## Dataset extract:

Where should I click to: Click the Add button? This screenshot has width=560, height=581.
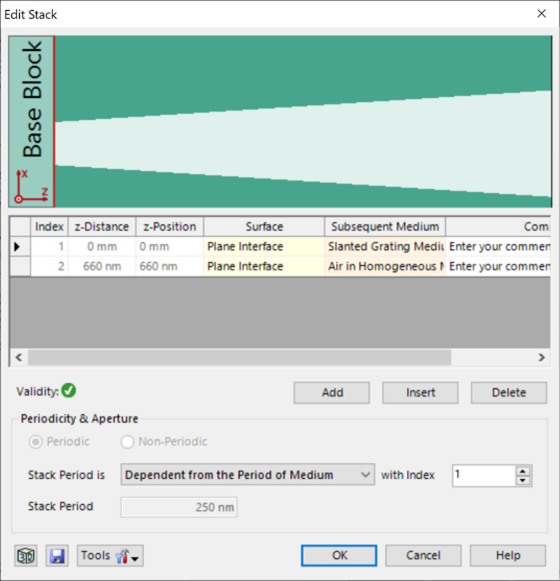pos(332,393)
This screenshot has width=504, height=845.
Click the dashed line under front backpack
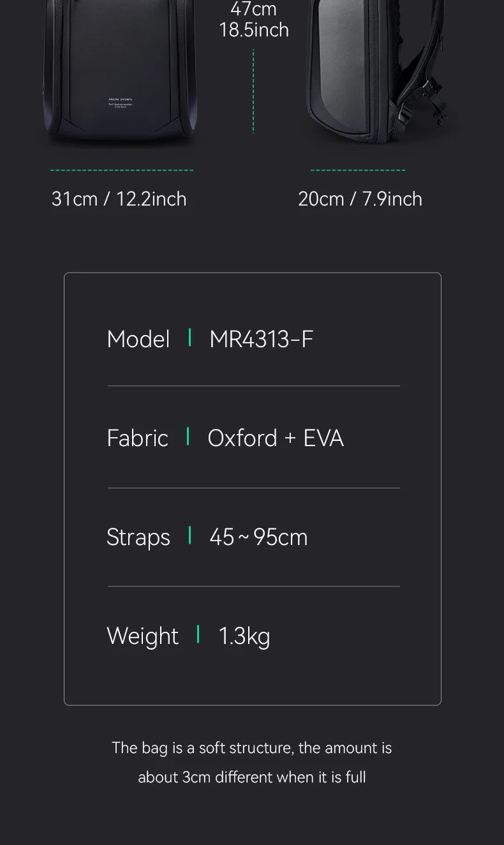pos(122,170)
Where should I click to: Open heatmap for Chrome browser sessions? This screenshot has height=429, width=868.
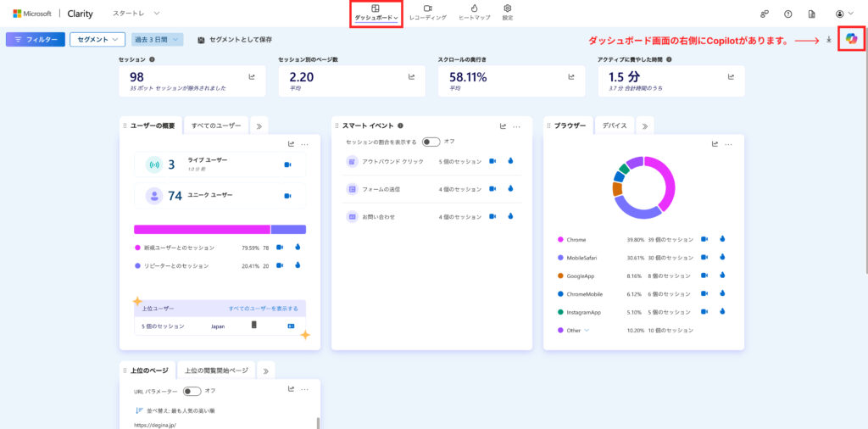(723, 239)
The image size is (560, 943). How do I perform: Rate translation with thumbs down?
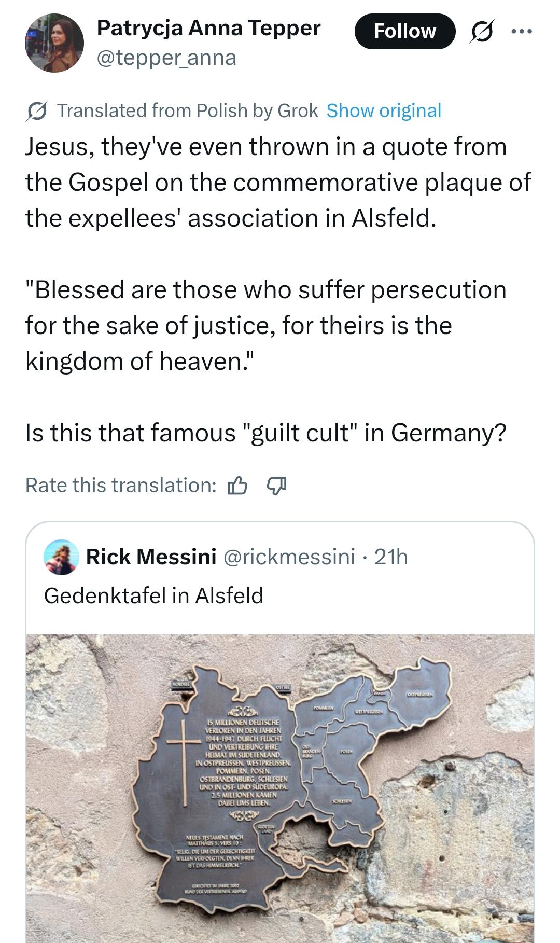[x=276, y=486]
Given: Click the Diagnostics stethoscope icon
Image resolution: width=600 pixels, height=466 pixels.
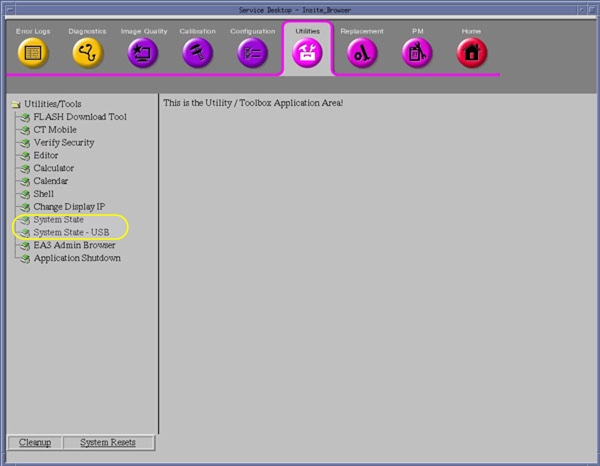Looking at the screenshot, I should (x=88, y=53).
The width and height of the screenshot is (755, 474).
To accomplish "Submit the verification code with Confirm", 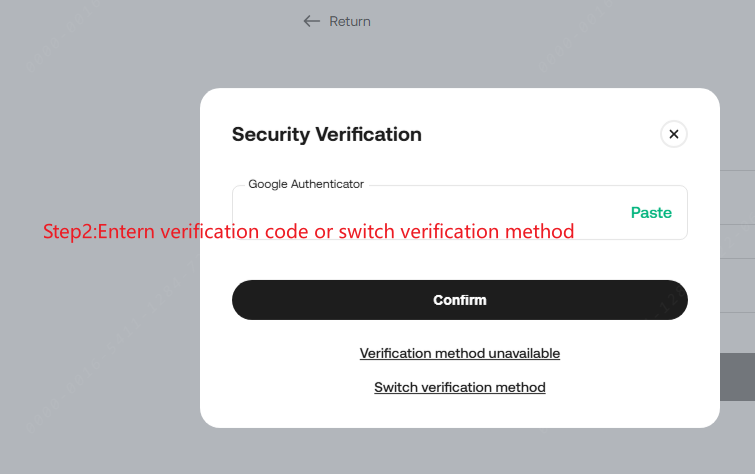I will pyautogui.click(x=459, y=300).
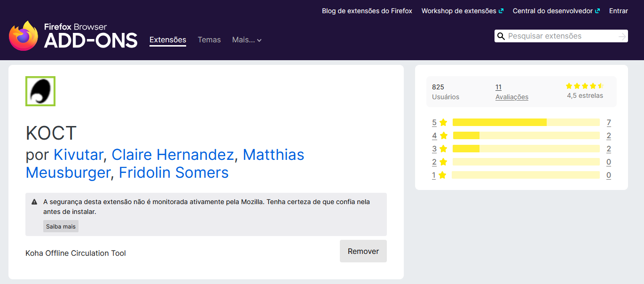This screenshot has width=644, height=284.
Task: Click the Saiba mais button
Action: (61, 226)
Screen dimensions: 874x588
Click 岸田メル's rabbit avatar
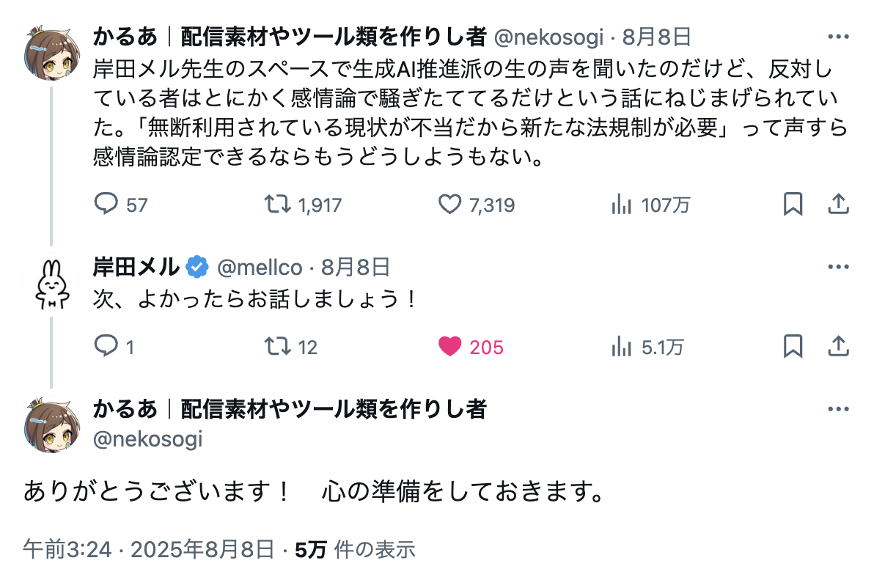pyautogui.click(x=51, y=284)
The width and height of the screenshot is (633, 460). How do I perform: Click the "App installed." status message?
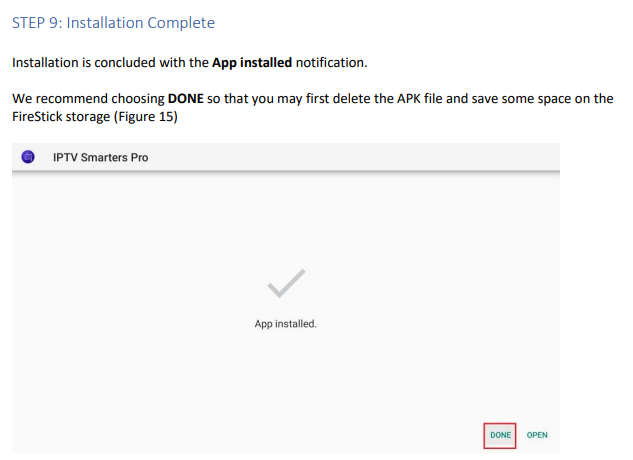click(285, 324)
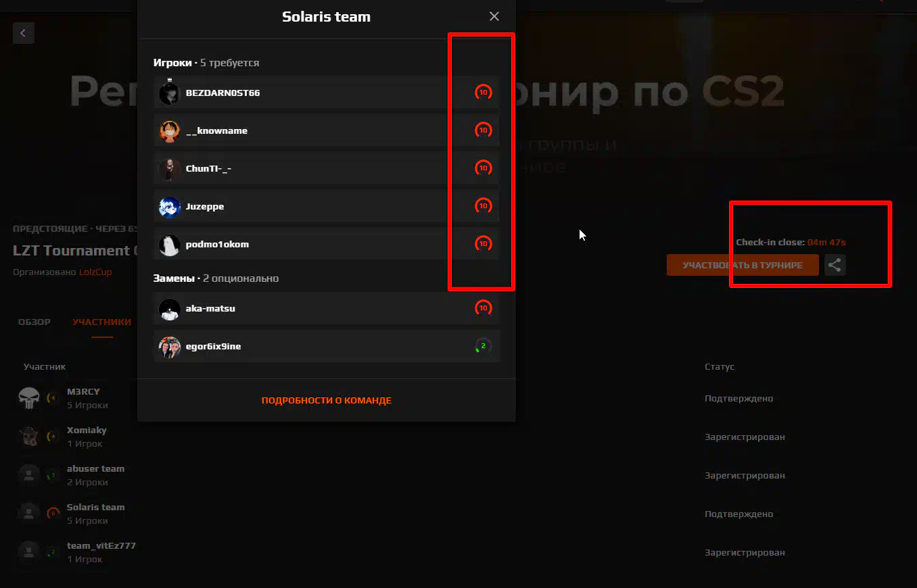Open Xomiaky participant entry
Image resolution: width=917 pixels, height=588 pixels.
pos(87,437)
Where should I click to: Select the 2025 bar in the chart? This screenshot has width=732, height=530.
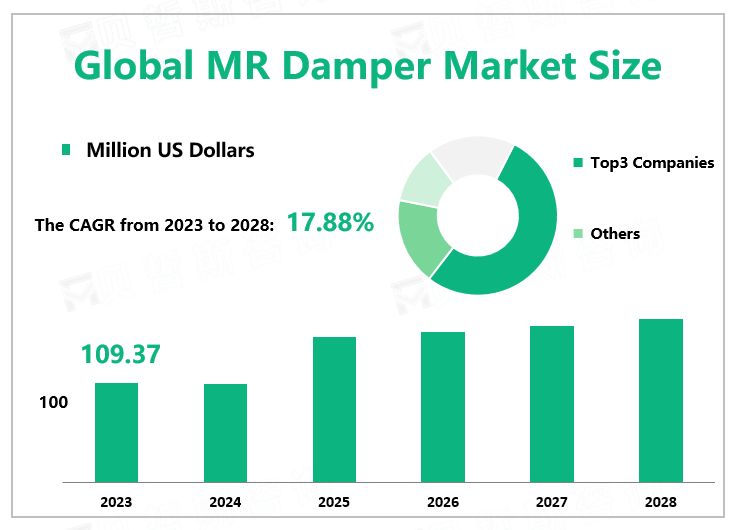point(334,409)
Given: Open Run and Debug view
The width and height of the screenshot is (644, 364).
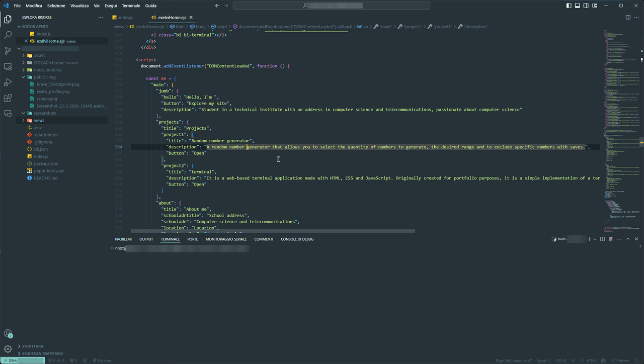Looking at the screenshot, I should 8,82.
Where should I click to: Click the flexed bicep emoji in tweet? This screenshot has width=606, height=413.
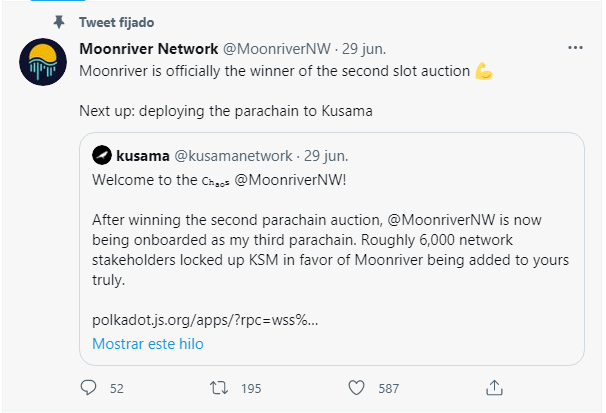coord(484,71)
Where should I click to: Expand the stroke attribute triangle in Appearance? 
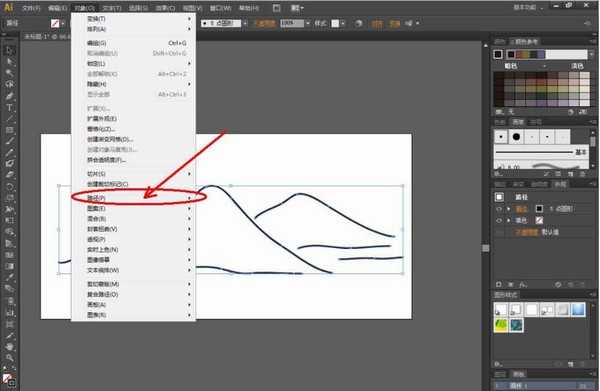pos(509,209)
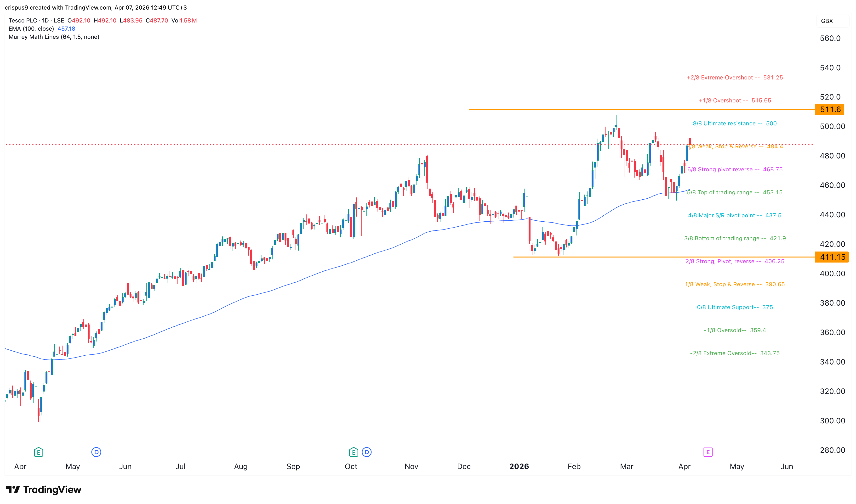Click the 2026 year label on the time axis

pos(519,466)
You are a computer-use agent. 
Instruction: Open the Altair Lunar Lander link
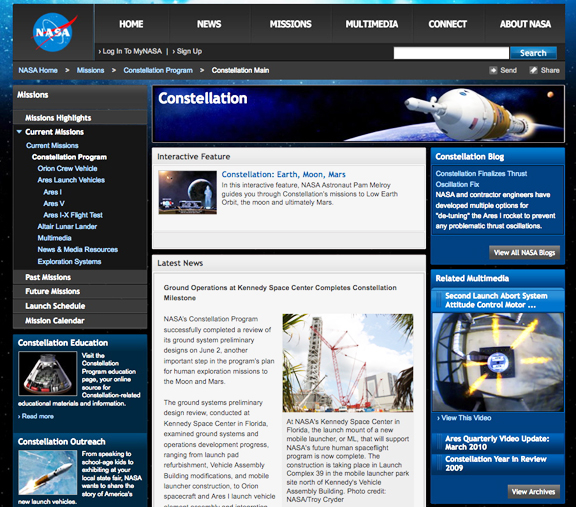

## Problem to solve:
Working through the records, copy each line in which the word "Given" appears.

## Result of the task:
Given: Click the Diagnostics stethoscope icon
Given: Open Run and Debug view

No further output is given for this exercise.